対象を林檎に向けて時間を進める。元々酸化の早い林檎は一瞬にして真っ黒になった。


自分の魔力もごっそり持ってかれる感覚がした…ってあっぶな!?

これ禁術だ。間接的にやめろって言われた気がした。


次にその時間を巻き戻す…思ったけど、この2つは今後使わないんだから詠唱の必要無いな。時間は掛かるけどイメージだけで良さそうだ。
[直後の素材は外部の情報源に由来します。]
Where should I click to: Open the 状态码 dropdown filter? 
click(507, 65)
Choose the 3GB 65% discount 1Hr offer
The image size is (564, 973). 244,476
案の定巻き戻す時も魔力を大きく持ってかれるが、結果として切った時と何も変わらない断面の林檎がそこにあった。

んじゃこれらの能力を利用して、


「時空間隔離」


空間そのものを切り離す。

先程の数倍の魔力が持ってかれる感覚がするが、これは成功の合図とも言えるだろう。

魔力枯渇の気配は…ないな。どんだけ上限高いのやら。


「これでいけたはず…」


…不老魔法の完成だ。

多分。

不老、憧れますよね。不老「不死」だと今後の人生が不安になりますけど、不老だけならなってみたいなぁと思ってます。